**** Fragmento original ****

Estamos en el futuro, y la civilización occidental ha sucumbido luego de una devastadora guerra nuclear, y un solitario sobreviviente recorre arriba de su automóvil los páramos y el desierto en que se ha convertido la Tierra, rastreando a otros seres humanos. Esa es la puesta en escena de este “remake”, un crédito de culto en el género de la ciencia ficción a comienzos de la década de 1980, y que se renueva, ahora, con un título bellísimo en su presentación técnica y pletórico de posibilidades audiovisuales. Dotado de un lenguaje cinematográfico que cimenta sus dones artísticos en una elegante fotografía, continuos planos-secuencias y en un persistente deslizamiento de cámaras (a través de todas las perspectivas y ángulos permitidos), cuenta, además, con las atendibles actuaciones de Tom Hardy y de Charlize Theron.

Por Enrique Morales Lastra

Publicado el 26.3.2020

“Musa, dime del hábil varón que en su largo extravío / tras haber arrasado el alcázar sagrado de Troya, / conoció las ciudades y el genio de innúmeras gentes. / Muchos males pasó por las rutas marinas luchando / por sí mismo y su vida y la vuelta al hogar de sus / hombres”.

Homero, en la Odisea

 La apología que se hace de filmar en movimiento, a rauda velocidad, el uso de preciosistas efectos especiales y las diversas graduaciones radiantes de la luz —que se avizoran en la fotografía del lente— resultan en las principales bondades técnicas de Mad Max: Furia en el camino (2015), el noveno largometraje de ficción en la trayectoria del realizador australiano George Miller (1945), ganador de un Oscar a la Mejor Película de animación por su Happy Feet (2006).

Pero, aparte de aquello, la cuarta secuela de la saga que lanzó al estrellato a un jovencísimo Mel Gibson, a fines de los años 70 (1979) constituye, también, una cinta donde la hondura dramática (perfilada en el guión), aumenta sus bonos y sus atributos fílmicos. El primero de éstos, tiene que ver con su puesta en escena, articulada en el desierto de Namibia (África), y donde la elección de esa alternativa, hace que tanto la dirección de arte, como los encargados de la fotografía, se empeñen por recrear un espacio de intensa y radiante luminosidad, con una decoración arcaico-futurista, correspondiente al de un planeta desfalleciente, posterior a una apocalíptica guerra nuclear.

Esa construcción de “estudio” termina por ser notable, efectiva y bastante elaborada. Y sobresale, claramente, en el detalle de los trajes utilizados por los personajes, en el diseño de la ciudadela incrustada en un imponente peñón (una urbe fantástica, pero pobre y precaria a la vez), en las características específicas (rasgos y modos) de los integrantes humanos que la conforman,  y en el valor inapreciable de la escasa agua que discurre en ese lánguido, seco, vapuleado y árido ecosistema; igualmente, se observan los logros de esa régie y plató, en el personaje de Inmortan Joe (interpretado por el actor Hugh Keays-Byrne), brutal y sagaz líder de ascendencia militar y religiosa, quien brega por reproducirse y perpetuar su dinastía, apareándose con mujeres esbeltas y sin deformaciones genéticas, a causa de la hambruna o de la radioactividad que azotan al planeta.

**** Material ****

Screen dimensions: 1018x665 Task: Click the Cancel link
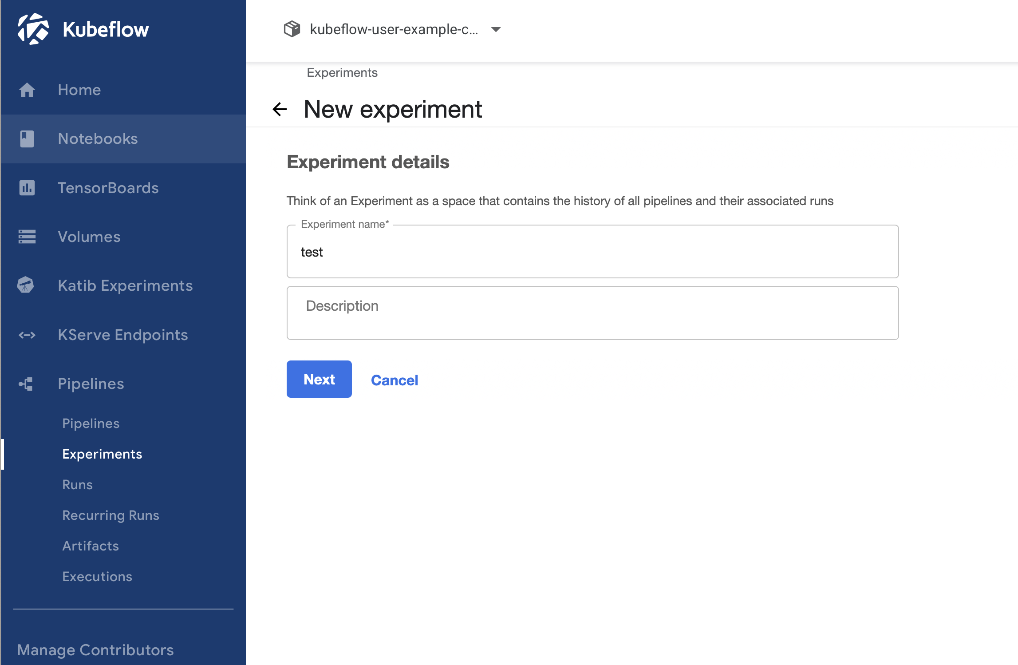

****

» Ejercicios propuestos
**a)** Responde según la reseña sobre Mad Max:
(i) ¿En qué desierto se articula la puesta en escena de la película?
(ii) ¿Qué actor interpreta a Inmortan Joe?
(iii) ¿Con qué película ganó George Miller un Oscar y en qué categoría?
**b)** Prosigue la reseña sobre Mad Max desde el punto en que termina.

» Resultados esperados
**a)**
(i) En el desierto de Namibia (África).
(ii) Hugh Keays-Byrne.
(iii) Con Happy Feet (2006), en la categoría de Mejor Película de animación.

**b)**
No en vano, el director de cámara (fotografía) de este título es el también australiano John Seale, quien ejerció idénticas labores en El paciente inglés (1996), la recordada película del fallecido cineasta británico Anthony Minghella, grabada en los desérticos parajes del norte de África (Túnez). Por ello, no debe extrañarnos el manejo experto que hace de la luz, aquí, el profesional isleño, y la perfecta resolución de los planos aéreos (espectaculares) con los que encanta Mad Max: Furia en el camino, a sus audiencias.

Ya anotamos, que una de las principales virtudes de esta obra, sino la más importante, deviene justamente del hecho cinematográfico, de que el presente largometraje, salvo, por un par de secuencias iniciales, y otras al final, se encuentra filmado casi en su totalidad por un lente en constante y rápido movimiento, con el telón de fondo de una impávida y despoblada postal de arena infinita, que se renueva a lo largo de gran parte del tiempo diegético (ficción) del título.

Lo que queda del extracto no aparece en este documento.